Loin des clichés béats l'enfance est un monde mystérieux, cruel, architecte de nos destins. Elle nous forge, nous habite inconsciemment ou non, fait de nous des hommes ou des femmes heureux épanouis ou chargés de mémoires portées comme un fardeau sur des épaules trop fragiles souvent pour en assurer la charge.
Laurent Arnon s'est interrogé sur cette enfance, celle là qui nous trahit dans nos êtres, qui nous donne à voir tels que nous sommes, avec nos fêlures, nos blessures, nos âmes errantes, égarées ou perdues.

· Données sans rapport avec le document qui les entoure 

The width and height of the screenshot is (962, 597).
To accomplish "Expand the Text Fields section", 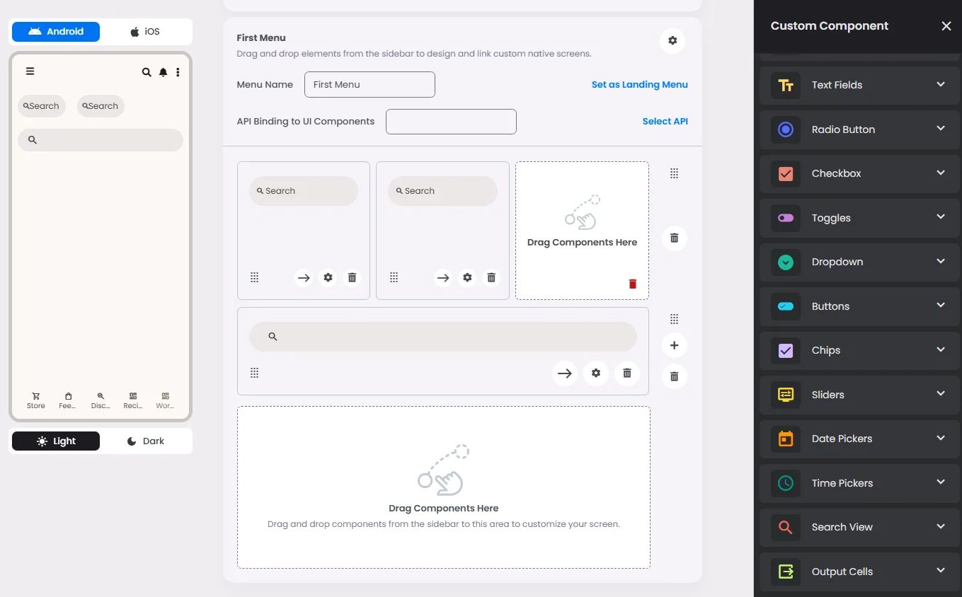I will (x=859, y=85).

Découvrez les cinq toiles qu'il propose au Petit Lavoir, laissez vous porter par la poésie de son pinceau, des couleurs qu'il choisit pour présenter cinq scènes de l'enfance qui évoquent autant de souvenirs de troubles aussi, de magie encore. Arrêtez vous sur cet enfant pas encore né évoluant dans un liquide amniotique bleuté. Il n'a pas de cordon ombilical, il est déjà seul, comme abandonné. Est il serein épanoui, inquiet ? Il donne l'impression du bonheur portée par ceux qui ne connaissent pas encore « l'inconvénient d'être né » immortalisé par Cioran. Ce tableau fige le spectateur, l'interpelle, lui évoque un souvenir qu'il n'a plus mais lui semble toujours familier.
. Cette naissance porte au jeu à ses dangers possibles et l'on s'inquiète déjà du saut de la jeune enfant qui joue à la marelle, entre enfer et paradis.
Les tableaux de Laurent Arnon possèdent tous cette qualité, ils montrent, ils ne dénoncent pas, ils évoquent un moment, un instant toujours bref qui nous est intime et auquel l'on peut s'identifier. Où va t-il se petit groupe de bambins ? Part il à l'école, ? Ce lieu de tous les apprentissages mais aussi de la sauvagerie et de la cruauté ? Sont ils déjà conscients de ce qui les attend ? L'inquiétude pèse dans cette toile plus par les couleurs choisies par l'artiste que par la posture que les protagonistes adoptent.
Les deux dernières toiles présentées évoquent les jeux de l'enfance, la solitude dans un trio, la curiosité. Que font cette sœur et ce frère, sont ils comme dans « le tour d'écrou » d'henry James les victimes consentantes de la folie des adultes. Et les trois autres qui jouent dans une pré ? Deux d'entre eux semblent vouloir franchir un mur qui les mènera ailleurs, vers d'autres rives. Le monde des grands ?
Pendant qu'un troisième semble abandonné, donne à croire qu'il pleure peut être. Pourquoi ? Interrogeons nous sur cette scène. Nous avons tous eu à pleurer un jour ou l'abandon à une époque, un lieu, le départ d'un être cher nous a tous fracassés. Laurent Arnon donne à voir, il ne cherche pas à provoquer par son art, il évoque, et nous interroge tous, intimement sur ce grand mystère qu'est l'enfance, ce terreau dont les adultes sont sortis.
Une prairie, une aire de jeux et d'innocence qui ébauche les prémices d'un enfer et si c'étaient les autres, comme l'assurait Jean Paul Sartre.